[Records supplied — start]
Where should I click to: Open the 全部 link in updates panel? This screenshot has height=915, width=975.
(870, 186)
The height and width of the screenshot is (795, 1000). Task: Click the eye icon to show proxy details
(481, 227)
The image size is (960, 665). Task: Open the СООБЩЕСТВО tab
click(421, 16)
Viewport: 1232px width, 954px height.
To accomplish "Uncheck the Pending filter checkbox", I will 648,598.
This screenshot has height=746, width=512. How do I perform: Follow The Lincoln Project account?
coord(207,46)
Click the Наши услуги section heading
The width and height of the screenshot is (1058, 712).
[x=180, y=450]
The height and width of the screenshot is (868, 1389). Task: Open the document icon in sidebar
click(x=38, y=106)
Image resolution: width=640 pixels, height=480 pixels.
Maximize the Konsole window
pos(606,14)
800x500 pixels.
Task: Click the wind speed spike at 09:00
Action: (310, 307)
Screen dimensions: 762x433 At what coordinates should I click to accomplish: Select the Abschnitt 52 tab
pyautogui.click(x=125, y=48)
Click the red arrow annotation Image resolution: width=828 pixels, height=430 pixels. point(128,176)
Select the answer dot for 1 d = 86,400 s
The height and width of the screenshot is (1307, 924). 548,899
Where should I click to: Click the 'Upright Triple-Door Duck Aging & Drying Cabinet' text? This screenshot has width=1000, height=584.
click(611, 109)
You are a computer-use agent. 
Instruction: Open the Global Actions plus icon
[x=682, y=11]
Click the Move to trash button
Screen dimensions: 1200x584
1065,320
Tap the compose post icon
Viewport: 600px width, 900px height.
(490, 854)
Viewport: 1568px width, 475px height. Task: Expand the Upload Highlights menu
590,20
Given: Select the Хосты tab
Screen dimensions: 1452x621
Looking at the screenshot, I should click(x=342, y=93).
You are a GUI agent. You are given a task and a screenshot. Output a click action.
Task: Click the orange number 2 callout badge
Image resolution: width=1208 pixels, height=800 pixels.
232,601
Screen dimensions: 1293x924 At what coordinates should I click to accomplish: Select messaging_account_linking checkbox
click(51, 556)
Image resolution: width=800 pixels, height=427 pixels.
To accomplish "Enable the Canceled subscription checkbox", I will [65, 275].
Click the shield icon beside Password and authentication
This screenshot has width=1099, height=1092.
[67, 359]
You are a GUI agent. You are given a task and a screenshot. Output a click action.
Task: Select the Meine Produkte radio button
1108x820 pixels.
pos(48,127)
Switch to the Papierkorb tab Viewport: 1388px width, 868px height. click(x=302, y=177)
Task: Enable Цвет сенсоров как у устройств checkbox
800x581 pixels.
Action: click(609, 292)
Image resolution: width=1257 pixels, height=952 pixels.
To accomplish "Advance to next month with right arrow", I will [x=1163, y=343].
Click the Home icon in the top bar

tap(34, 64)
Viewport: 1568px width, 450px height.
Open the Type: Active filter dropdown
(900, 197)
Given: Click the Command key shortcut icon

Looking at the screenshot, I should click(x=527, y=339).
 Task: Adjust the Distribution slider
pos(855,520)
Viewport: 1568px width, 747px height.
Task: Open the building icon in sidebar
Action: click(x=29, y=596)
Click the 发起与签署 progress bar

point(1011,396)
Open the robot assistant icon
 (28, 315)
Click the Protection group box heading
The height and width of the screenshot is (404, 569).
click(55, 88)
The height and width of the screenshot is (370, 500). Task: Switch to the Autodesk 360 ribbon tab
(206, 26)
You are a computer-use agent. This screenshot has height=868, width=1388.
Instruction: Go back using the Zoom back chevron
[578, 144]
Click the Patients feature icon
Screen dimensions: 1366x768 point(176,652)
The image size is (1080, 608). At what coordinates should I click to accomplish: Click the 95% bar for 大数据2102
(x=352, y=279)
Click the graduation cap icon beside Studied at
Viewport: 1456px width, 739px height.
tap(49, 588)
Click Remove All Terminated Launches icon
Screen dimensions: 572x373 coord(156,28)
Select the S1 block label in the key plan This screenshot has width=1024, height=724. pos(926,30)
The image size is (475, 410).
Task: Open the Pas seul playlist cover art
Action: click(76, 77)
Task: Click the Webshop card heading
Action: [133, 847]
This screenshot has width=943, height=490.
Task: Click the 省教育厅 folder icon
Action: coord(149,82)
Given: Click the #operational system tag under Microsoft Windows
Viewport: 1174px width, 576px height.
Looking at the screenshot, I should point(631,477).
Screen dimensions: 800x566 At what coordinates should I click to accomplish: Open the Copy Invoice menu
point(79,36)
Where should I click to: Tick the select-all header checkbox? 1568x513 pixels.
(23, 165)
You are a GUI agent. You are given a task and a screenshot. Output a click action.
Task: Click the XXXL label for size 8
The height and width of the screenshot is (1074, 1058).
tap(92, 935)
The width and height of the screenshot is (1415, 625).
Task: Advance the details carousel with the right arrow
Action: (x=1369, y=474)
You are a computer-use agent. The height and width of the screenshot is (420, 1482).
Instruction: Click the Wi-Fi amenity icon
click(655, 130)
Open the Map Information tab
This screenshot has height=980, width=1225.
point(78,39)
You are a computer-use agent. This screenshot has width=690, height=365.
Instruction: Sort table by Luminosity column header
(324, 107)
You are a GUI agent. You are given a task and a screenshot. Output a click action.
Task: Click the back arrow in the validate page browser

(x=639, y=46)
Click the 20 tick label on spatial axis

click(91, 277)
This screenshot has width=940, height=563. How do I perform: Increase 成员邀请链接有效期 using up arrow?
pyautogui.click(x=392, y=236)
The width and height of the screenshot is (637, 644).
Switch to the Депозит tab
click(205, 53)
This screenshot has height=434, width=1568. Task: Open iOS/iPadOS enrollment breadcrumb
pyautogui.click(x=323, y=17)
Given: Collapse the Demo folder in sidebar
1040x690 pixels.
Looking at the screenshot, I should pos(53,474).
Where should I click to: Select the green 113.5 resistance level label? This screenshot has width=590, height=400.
[Records supplied — finish]
▸ **What to work on**
Search the entries for the word "computer" and gather every line where it appears.

▸ **Expected answer**
You are a computer-use agent. 
You are a computer-use agent. This screenshot has height=868, width=1388.
You are a computer-use agent. The height and width of the screenshot is (420, 1482).
You are a computer-use agent. This screenshot has width=690, height=365.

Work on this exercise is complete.